"""
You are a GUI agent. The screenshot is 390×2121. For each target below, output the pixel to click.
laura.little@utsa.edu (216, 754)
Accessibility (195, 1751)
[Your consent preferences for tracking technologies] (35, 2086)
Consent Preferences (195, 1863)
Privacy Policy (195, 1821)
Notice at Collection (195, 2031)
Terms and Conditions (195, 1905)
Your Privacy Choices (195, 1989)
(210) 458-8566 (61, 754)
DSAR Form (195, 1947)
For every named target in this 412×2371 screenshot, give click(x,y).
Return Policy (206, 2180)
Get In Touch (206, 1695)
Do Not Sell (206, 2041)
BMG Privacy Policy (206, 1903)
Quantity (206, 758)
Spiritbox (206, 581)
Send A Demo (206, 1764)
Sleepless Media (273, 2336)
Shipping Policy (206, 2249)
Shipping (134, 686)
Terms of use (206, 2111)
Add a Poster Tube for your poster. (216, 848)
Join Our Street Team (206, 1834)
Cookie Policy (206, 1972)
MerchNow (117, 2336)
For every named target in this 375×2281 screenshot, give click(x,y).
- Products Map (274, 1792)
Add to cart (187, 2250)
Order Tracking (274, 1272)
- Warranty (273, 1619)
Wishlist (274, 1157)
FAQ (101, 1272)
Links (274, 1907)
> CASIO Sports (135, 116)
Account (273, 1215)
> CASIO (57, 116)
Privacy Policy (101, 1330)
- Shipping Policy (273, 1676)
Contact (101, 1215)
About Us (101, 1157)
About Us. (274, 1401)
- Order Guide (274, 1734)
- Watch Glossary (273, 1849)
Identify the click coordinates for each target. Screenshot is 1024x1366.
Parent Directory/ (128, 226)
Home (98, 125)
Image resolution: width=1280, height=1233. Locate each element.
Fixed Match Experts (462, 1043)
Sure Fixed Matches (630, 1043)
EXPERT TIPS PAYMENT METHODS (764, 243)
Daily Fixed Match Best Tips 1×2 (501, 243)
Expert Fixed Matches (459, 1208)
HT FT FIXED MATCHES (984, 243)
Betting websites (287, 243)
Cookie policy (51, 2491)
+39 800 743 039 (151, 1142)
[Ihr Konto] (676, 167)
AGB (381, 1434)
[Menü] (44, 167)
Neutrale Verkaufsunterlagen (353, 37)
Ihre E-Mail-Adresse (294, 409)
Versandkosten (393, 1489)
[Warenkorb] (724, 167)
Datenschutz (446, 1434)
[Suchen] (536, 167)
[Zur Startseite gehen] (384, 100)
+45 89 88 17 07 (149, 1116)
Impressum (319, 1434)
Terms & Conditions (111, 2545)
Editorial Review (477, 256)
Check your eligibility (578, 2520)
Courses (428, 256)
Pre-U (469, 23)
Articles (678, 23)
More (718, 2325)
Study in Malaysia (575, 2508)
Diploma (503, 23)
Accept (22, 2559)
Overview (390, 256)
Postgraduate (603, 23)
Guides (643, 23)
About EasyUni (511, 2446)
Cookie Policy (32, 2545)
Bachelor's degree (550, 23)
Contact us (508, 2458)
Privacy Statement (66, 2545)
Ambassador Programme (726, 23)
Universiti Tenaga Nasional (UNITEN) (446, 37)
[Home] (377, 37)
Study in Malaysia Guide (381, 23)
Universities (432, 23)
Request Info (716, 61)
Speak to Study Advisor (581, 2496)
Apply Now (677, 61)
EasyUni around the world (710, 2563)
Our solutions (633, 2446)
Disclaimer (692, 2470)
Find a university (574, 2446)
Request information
"""
• Task statement
All lines of the material that contain the string "Privacy" are to be copied.

• Solution to the exercise
Privacy Policy (195, 1821)
Your Privacy Choices (195, 1989)
BMG Privacy Policy (206, 1903)
Privacy Policy (101, 1330)
Privacy Statement (66, 2545)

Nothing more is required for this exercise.